ML P8: Feature Versioning + Monitoring Depth
Client: Max Ehrlich, Stoffwechsel (Berlin, Germany) Project: Build a versioned feature pipeline with DVC, embedding-based features, and a production monitoring dashboard for a sustainable fashion recommendation system.
What you are building
A recommendation feature pipeline with DVC-tracked features (tabular and embedding-based), a feature store architecture that separates feature computation from model training, and a production monitoring dashboard that tracks recommendation quality across customer segments with awareness of delayed ground truth.
Tech stack
- Python 3.11
- DVC (Data Version Control -- feature and data versioning)
- sentence-transformers (embedding generation)
- scikit-learn (modeling, evaluation)
- pandas (data manipulation)
- MLflow (experiment tracking)
- Git/GitHub (version control)
File structure
materials/
transactions.csv -- 15,000 transaction records (purchases, browsing, wishlists, returns)

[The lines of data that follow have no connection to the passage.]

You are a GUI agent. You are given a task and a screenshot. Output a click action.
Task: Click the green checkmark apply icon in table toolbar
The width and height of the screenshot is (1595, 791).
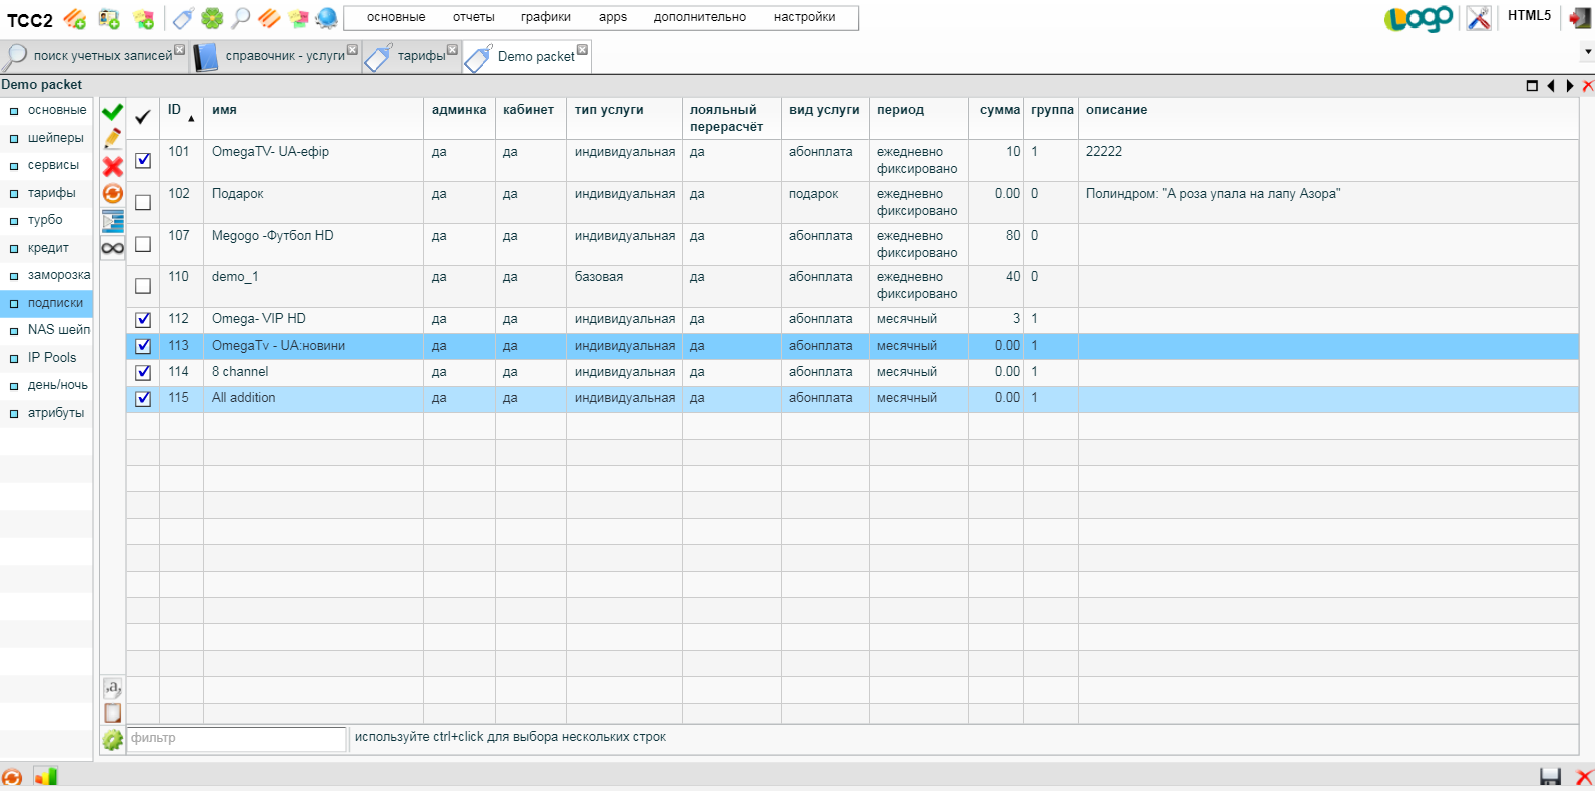(x=112, y=111)
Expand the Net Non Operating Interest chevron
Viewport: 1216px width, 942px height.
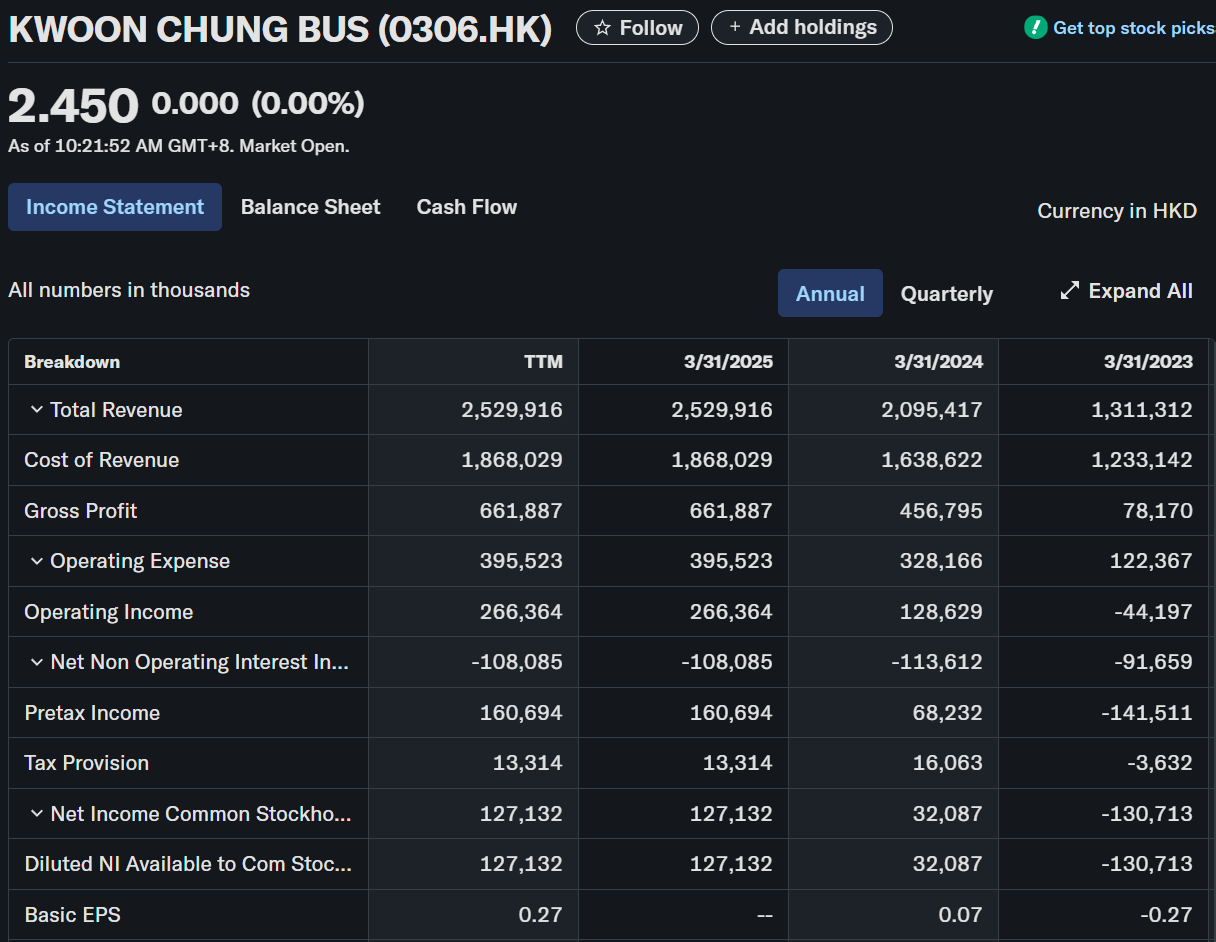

products.csv -- 800 product records with descriptions, sustainability certs, seasonal tags
customers.csv -- 2,000 customer profiles with demographics and preferences
production-recommendations-sample.csv -- 3,000 production recommendation events with drift signal
dvc-config-template.yaml -- DVC pipeline configuration template
Work breakdown
- T1: Project setup + client discovery + data profiling + work decomposition planning
- T2: DVC-tracked tabular feature pipeline with composite key for product ID recycling
- T3: Embedding features from product descriptions with train/test boundary enforcement
- T4: Production monitoring dashboard with disaggregated metrics and ground truth delay handling
- T5: System-level verification with meta-prompting + documentation + delivery
Verification targets
- DVC reproduces features exactly from a previous commit (
dvc repro) - Composite key (product_id + season) resolves all recycled product IDs
- Embedding generation runs only on training data before being applied to test
- Combined features (tabular + embeddings) outperform tabular-only on at least one metric
- Simulated data shift triggers visible alert in monitoring dashboard
- Disaggregated metrics show shift affecting specific customer segments differently
- Dashboard uses business language, not raw technical metric names
- README documents the full system with reproduction instructions
Commit convention
Commit after completing each ticket. Use descriptive messages: "T2: build DVC-tracked tabular feature pipeline with composite key" not "add features."